10. Thus, I find that the contention of the petitioner about closing the Prosecution evidence invoking Raj Deo Sharma (supra) is not tenable as the said proposition of law laid down in Raj Deo Sharma (supra) has been overruled in P. Ramachandra Rao (supra).

11. Further, I also find that section 256 Cr.P.C. pertains to closing of the case and acquitting the accused, in the event of the complainant not appearing and the said principles are also applicable to a case where the absence of the complainant is due to his death. Even within those under section 256 Cr.P.C, the Magistrate is given discretion not to close the case, if he is of the opinion that the presence of the complainant is not essential or that he can be represented by a pleader.

12. In any case, section 256 Cr.P.C. is applicable to summons cases and therefore, the opinion of the learned JMFC - that the concerned case being a warrant case, the provisions of Section 256 Cr.P.C. will not be applicable – is correct.

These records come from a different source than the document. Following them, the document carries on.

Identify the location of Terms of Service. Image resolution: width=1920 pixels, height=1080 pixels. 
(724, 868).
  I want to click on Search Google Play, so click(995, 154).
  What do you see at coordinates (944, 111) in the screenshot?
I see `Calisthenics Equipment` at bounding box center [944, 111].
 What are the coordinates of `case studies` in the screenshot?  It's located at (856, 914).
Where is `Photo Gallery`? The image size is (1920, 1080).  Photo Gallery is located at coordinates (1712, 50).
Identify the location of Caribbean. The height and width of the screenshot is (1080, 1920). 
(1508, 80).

13. Thus, in terms of P. Ramachandra Rao (supra) the prosecution evidence was not required to be closed by the learned trial court and also the provisions of Section 256 Cr.P.C. were also not applicable to the said case as the same was a warrant case.

14. Therefore, the present Criminal Revision is devoid of merits and is accordingly dismissed.

15. Before parting, it may be mentioned herein that the learned trial court may make an effort to expeditiously complete the trial, preferably within a period of 6 (six) months.

16. The instant criminal revision stands disposed of on the aforesaid terms.